::: Data :::
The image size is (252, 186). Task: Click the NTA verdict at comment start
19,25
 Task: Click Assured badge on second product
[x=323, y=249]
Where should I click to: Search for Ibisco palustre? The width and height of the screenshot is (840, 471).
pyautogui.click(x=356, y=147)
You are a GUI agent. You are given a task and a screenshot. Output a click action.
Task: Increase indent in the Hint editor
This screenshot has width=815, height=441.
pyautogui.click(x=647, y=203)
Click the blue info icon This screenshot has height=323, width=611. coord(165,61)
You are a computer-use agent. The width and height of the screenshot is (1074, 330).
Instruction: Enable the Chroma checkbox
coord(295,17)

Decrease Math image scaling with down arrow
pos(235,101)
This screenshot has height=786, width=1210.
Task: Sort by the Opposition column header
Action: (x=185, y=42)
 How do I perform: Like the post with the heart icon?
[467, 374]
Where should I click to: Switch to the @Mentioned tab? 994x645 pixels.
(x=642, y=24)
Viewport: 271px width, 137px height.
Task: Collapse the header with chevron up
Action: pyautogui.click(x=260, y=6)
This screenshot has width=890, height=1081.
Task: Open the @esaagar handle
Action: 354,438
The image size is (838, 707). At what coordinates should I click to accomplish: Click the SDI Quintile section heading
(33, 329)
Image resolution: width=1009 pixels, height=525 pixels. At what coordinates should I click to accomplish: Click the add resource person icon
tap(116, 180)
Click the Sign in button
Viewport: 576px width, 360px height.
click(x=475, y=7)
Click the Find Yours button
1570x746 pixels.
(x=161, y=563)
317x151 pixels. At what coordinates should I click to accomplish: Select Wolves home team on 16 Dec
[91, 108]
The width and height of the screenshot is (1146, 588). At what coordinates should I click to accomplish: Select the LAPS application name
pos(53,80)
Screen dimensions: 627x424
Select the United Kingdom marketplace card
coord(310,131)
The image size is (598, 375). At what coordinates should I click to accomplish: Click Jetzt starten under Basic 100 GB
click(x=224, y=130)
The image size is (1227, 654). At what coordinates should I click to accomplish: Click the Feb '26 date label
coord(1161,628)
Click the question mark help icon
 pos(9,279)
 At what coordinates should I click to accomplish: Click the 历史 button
:::
» **Requirement**: Transcribe all of the lines above word for word, without changing anything.

» **Result for this task**:
The image size is (252, 186). Task: Click the NTA verdict at comment start
19,25
 Task: Click Assured badge on second product
[x=323, y=249]
Where should I click to: Search for Ibisco palustre? The width and height of the screenshot is (840, 471).
pyautogui.click(x=356, y=147)
You are a GUI agent. You are given a task and a screenshot. Output a click action.
Task: Increase indent in the Hint editor
This screenshot has width=815, height=441.
pyautogui.click(x=647, y=203)
Click the blue info icon This screenshot has height=323, width=611. coord(165,61)
You are a computer-use agent. The width and height of the screenshot is (1074, 330).
Instruction: Enable the Chroma checkbox
coord(295,17)

Decrease Math image scaling with down arrow
pos(235,101)
This screenshot has height=786, width=1210.
Task: Sort by the Opposition column header
Action: (x=185, y=42)
 How do I perform: Like the post with the heart icon?
[467, 374]
Where should I click to: Switch to the @Mentioned tab? 994x645 pixels.
(x=642, y=24)
Viewport: 271px width, 137px height.
Task: Collapse the header with chevron up
Action: pyautogui.click(x=260, y=6)
This screenshot has width=890, height=1081.
Task: Open the @esaagar handle
Action: 354,438
The image size is (838, 707). At what coordinates should I click to accomplish: Click the SDI Quintile section heading
(33, 329)
Image resolution: width=1009 pixels, height=525 pixels. At what coordinates should I click to accomplish: Click the add resource person icon
tap(116, 180)
Click the Sign in button
Viewport: 576px width, 360px height.
click(x=475, y=7)
Click the Find Yours button
1570x746 pixels.
(x=161, y=563)
317x151 pixels. At what coordinates should I click to accomplish: Select Wolves home team on 16 Dec
[91, 108]
The width and height of the screenshot is (1146, 588). At what coordinates should I click to accomplish: Select the LAPS application name
pos(53,80)
Screen dimensions: 627x424
Select the United Kingdom marketplace card
coord(310,131)
The image size is (598, 375). At what coordinates should I click to accomplish: Click Jetzt starten under Basic 100 GB
click(x=224, y=130)
The image size is (1227, 654). At what coordinates should I click to accomplish: Click the Feb '26 date label
coord(1161,628)
Click the question mark help icon
 pos(9,279)
 At what coordinates should I click to accomplish: Click the 历史 button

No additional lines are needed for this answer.